_Data shown_.

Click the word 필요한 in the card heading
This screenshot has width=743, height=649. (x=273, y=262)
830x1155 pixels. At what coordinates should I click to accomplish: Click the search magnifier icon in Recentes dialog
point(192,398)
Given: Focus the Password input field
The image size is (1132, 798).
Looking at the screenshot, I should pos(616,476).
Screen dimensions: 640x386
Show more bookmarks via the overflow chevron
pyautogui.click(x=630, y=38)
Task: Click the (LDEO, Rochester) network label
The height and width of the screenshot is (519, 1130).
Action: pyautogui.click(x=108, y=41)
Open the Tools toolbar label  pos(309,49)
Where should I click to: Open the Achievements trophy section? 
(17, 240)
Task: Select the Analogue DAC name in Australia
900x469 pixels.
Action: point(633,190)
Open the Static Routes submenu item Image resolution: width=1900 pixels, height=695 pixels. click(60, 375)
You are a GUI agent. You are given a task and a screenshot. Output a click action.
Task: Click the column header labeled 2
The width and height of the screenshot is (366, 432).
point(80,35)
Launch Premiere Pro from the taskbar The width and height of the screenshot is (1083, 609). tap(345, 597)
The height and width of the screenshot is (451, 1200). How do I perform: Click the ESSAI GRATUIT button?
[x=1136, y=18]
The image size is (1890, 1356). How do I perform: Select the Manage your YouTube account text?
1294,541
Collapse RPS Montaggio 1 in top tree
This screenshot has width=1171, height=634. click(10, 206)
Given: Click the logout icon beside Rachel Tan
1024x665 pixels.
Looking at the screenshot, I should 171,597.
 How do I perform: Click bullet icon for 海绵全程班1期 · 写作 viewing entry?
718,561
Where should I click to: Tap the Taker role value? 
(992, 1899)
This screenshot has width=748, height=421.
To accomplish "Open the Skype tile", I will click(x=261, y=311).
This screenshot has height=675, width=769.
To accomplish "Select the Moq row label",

_Instructions for the task_. Reply with exactly the lines from the one containing "Where should I click to: Tap" to the last line of the material, inclusive, and with nothing more.

_Task response_.
Where should I click to: Tap the Taker role value? 
(992, 1899)
This screenshot has width=748, height=421.
To accomplish "Open the Skype tile", I will click(x=261, y=311).
This screenshot has height=675, width=769.
To accomplish "Select the Moq row label",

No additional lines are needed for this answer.